Kunti PDF Author: Dr. M.K. Bharathiramanachar
Publisher: Bharatha Samskruthi Prakashana
ISBN: 8194018587
Category : Electronic books
Languages : en
Pages : 43

Book Description
Kunti, also known as Pritha, was Krishna’s maternal aunt, Vasudeva’s sister, Shuraraja’s daughter but adopted and brought up by Kuntibhoja. As she served Durvasa well, she got a boon from him – if she invoked a God upon chanting a mantra, she could receive anything she wanted from the God. Karna was born before she was married as a result of her testing the boon. Unable to face society, she set the baby afloat in a box. She got married to Pandu who came under a curse due to which he couldn’t father children. Kunti then made use of Durvasa’s boon and got three children. She then initiated Madri into the mantra and she got two children. Together they were the Pandavas. After Pandu’s death, she and the five children lived under Dhritarashtra’s care in Hastinapur. She gave good values to her children and instilled courage into them. With a heavy heart she revealed to Karna who he really was and begged him to change over to the Pandavas’ side. After the war was over, Dharmaraja came to know that Karna was actually his brother. He was furious with his mother for keeping this a secret and cursed the entire race of women. Kunti knew how Gandhari held the Pandavas responsible for the loss of all her children. Yet, she maintained her equanimity and made Gandhari and Dhritarastra forget their hatred for the Pandavas by serving them. Kunti retired to the forest and engaged herself in tapas. She thus came to be known for some great ideals though her treatment to Karna remains a big question mark. Our other books here can be searched using #BharathaSamskruthiPrakashana

Feminism and Contemporary Women Writers

Feminism and Contemporary Women Writers PDF Author: Radha Chakravarty
Publisher: Routledge
ISBN: 1317809955
Category : Literary Criticism
Languages : en
Pages : 207

Book Description
This book attempts to deal with the problem of literary subjectivity in theory and practice. The works of six contemporary women writers — Doris Lessing, Anita Desai, Mahasweta Devi, Buchi Emecheta, Margaret Atwood and Toni Morrison — are discussed as potential ways of testing and expanding the theoretical debate. A brief history of subjectivity and subject formation is reviewed in the light of the works of thinkers such as Hobbes, Hume, Kant, Hegel, Marx, Nietzsche, Raymond Williams and Stephen Greenblatt, and the work of leading feminists is also seen contributing to the debate substantially.

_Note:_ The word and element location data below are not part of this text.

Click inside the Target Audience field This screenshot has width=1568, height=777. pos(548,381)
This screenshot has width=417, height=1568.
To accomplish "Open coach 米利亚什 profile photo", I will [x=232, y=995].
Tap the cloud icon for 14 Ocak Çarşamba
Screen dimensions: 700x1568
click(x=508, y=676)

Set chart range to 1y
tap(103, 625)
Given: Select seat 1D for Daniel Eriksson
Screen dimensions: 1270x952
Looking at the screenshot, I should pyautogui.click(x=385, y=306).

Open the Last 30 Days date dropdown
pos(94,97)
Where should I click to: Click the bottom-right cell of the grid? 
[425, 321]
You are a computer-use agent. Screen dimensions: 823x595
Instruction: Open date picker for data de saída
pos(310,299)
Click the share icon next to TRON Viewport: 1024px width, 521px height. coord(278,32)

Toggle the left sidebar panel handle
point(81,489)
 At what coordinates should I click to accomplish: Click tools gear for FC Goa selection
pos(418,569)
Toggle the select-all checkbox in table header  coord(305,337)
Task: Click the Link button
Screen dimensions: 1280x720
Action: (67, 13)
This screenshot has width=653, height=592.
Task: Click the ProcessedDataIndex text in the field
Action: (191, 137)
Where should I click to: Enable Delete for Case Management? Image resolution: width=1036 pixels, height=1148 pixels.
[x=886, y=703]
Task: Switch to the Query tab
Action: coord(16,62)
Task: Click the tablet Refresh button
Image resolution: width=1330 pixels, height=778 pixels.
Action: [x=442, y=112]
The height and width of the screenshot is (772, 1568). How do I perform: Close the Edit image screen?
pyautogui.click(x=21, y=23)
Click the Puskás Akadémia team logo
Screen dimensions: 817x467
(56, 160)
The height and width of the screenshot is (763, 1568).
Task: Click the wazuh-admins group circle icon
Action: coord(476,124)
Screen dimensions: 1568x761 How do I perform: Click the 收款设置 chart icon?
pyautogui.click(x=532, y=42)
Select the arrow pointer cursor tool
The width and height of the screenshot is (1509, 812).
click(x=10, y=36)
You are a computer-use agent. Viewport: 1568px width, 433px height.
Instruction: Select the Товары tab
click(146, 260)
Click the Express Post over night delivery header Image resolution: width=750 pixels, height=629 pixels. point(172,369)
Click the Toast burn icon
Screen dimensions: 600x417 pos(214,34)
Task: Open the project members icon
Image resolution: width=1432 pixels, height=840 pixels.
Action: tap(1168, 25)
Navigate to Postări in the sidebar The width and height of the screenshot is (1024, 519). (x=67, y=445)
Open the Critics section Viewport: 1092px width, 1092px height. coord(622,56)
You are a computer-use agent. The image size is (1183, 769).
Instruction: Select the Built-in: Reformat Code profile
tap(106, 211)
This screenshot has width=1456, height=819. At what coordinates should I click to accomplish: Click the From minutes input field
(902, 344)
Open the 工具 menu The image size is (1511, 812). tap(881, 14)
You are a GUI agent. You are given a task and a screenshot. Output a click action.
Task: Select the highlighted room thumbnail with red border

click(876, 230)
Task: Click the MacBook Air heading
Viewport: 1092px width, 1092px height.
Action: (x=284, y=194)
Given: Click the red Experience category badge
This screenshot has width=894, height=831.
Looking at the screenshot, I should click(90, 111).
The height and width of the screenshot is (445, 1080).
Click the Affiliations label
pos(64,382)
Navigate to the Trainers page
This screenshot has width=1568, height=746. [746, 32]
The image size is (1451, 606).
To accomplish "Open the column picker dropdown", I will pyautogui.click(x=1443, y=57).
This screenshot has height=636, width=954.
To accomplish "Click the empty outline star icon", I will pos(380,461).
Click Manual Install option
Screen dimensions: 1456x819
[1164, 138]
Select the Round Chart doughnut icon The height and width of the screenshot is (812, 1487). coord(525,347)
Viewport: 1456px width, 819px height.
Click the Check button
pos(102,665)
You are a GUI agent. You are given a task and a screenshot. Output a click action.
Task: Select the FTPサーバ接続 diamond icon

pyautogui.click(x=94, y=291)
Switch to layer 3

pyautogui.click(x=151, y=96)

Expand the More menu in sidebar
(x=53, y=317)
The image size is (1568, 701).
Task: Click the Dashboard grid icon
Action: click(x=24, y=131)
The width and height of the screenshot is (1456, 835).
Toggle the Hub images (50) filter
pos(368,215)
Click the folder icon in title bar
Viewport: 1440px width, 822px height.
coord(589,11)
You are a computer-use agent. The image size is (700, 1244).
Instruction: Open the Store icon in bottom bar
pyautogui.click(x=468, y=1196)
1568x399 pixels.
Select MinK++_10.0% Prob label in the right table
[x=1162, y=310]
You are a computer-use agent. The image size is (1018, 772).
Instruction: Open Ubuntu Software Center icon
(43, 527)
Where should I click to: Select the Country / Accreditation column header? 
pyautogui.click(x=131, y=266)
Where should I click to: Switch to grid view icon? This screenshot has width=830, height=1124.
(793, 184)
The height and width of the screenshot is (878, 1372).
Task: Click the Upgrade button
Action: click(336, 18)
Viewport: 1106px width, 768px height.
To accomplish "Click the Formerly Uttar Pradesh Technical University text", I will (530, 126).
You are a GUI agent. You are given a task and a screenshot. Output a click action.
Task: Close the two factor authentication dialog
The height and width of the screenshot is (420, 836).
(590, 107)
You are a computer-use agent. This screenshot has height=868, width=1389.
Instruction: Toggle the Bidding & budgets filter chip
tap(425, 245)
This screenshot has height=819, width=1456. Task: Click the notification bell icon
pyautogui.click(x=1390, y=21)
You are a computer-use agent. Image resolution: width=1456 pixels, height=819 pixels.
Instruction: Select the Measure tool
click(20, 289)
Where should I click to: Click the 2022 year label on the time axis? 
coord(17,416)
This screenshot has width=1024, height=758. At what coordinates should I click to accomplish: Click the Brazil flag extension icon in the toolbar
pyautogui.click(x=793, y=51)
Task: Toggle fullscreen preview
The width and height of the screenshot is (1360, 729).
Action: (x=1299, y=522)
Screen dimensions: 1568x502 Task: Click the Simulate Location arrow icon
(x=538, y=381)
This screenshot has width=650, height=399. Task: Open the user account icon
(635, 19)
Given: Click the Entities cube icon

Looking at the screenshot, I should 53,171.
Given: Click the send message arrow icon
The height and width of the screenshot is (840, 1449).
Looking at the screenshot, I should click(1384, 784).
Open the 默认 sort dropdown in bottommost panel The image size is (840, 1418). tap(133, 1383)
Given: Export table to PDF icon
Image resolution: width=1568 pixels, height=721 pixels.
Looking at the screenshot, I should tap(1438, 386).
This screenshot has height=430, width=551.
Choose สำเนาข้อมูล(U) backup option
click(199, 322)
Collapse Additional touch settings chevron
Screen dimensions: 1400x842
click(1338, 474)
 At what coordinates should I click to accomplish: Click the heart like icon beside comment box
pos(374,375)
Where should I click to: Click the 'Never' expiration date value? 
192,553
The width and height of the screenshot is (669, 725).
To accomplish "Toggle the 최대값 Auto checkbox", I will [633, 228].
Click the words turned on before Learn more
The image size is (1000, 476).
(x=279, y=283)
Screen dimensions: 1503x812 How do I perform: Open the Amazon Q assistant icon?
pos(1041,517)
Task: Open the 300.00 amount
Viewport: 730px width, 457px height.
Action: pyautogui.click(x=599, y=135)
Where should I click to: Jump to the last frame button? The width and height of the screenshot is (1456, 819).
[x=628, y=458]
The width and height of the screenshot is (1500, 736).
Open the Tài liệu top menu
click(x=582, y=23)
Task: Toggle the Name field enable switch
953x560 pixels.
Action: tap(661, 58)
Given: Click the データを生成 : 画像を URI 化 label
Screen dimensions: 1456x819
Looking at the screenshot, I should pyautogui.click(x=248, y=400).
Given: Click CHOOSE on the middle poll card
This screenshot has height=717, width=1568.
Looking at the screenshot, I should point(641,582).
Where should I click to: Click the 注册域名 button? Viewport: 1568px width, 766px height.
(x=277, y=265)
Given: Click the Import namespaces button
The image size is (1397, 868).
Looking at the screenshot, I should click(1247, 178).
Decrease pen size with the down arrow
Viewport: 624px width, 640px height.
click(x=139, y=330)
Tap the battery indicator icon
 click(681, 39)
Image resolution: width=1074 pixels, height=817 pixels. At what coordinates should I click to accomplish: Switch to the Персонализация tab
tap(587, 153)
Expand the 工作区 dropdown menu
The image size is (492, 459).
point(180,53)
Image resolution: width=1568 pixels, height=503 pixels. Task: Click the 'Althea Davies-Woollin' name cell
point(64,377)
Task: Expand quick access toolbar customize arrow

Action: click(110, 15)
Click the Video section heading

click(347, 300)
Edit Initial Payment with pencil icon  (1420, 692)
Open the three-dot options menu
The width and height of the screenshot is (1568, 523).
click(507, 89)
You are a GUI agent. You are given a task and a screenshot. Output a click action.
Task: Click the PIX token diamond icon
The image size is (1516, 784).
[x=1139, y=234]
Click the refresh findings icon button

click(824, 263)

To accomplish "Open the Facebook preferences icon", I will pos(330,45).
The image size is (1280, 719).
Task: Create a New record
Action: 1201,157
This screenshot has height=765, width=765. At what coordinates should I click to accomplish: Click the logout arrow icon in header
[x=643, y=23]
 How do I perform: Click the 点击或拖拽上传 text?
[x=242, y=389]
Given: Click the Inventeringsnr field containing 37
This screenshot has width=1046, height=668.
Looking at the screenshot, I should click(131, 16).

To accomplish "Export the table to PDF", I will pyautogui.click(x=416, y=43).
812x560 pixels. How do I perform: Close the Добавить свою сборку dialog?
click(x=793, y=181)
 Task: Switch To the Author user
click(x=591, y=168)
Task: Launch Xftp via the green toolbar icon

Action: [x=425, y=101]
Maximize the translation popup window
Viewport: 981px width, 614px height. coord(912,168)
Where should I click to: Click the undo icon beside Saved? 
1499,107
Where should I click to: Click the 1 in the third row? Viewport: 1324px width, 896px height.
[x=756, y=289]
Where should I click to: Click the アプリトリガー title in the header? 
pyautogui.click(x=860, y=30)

Ideals, Images, and Real Lives

Ideals, Images, and Real Lives PDF Author: Alice Thorner
Publisher: Orient Blackswan
ISBN: 9788125008439
Category : Social Science
Languages : en
Pages : 380

Book Description
Women studies as a distinct field emerged in India in the mid-seventies. But preoccupation with the position of women dates back to more than a century and a half. By the use of methods of history, literary criticism and analysis of discourse, this volume seeks not only to illustrate the broadening of the sphere of women studies in India in recent years, but also to point to the need for relating ideas about women and gender relations to the social and economic forces that shape history.